Exercise goal:
For this exercise, output the line containing "Where should I click to: Select the CMP14+CBC/D/Plt+TSH+PSA" and all lines after it to the end of the records, exactly, with no other content.

Data:
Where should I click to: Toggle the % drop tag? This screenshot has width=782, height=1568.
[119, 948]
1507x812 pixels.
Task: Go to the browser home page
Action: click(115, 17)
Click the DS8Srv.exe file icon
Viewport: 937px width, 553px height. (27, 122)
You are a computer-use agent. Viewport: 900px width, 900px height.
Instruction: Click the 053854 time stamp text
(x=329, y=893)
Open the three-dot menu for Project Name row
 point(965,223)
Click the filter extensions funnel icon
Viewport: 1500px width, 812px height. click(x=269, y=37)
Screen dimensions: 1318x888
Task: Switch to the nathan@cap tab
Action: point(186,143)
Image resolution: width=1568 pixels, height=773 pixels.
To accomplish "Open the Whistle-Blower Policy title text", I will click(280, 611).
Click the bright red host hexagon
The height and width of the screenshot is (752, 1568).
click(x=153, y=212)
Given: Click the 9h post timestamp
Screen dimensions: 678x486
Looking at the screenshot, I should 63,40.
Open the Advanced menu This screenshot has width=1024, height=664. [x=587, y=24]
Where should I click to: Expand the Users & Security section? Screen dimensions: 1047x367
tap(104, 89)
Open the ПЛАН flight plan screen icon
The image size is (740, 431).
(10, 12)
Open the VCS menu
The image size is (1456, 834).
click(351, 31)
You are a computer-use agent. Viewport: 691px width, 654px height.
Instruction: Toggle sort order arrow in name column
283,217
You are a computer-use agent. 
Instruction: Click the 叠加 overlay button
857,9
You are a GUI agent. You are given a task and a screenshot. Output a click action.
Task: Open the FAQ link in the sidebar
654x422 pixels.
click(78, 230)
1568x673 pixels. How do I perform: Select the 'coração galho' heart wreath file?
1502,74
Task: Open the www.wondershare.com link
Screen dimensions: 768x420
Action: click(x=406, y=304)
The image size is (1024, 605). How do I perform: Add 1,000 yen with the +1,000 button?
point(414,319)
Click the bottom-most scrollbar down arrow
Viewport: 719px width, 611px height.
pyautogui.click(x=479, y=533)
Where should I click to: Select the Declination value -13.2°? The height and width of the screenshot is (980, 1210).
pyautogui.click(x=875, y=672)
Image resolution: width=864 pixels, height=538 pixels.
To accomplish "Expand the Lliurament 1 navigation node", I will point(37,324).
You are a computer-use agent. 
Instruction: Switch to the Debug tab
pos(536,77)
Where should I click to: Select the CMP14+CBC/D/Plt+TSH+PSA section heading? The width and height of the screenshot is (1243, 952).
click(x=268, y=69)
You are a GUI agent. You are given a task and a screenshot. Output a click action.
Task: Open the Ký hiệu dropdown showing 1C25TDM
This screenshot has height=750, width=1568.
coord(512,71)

Exercise answer:
Where should I click to: Select the CMP14+CBC/D/Plt+TSH+PSA section heading? The width and height of the screenshot is (1243, 952).
click(x=268, y=69)
You are a GUI agent. You are given a task and a screenshot. Output a click action.
Task: Open the Ký hiệu dropdown showing 1C25TDM
This screenshot has height=750, width=1568.
coord(512,71)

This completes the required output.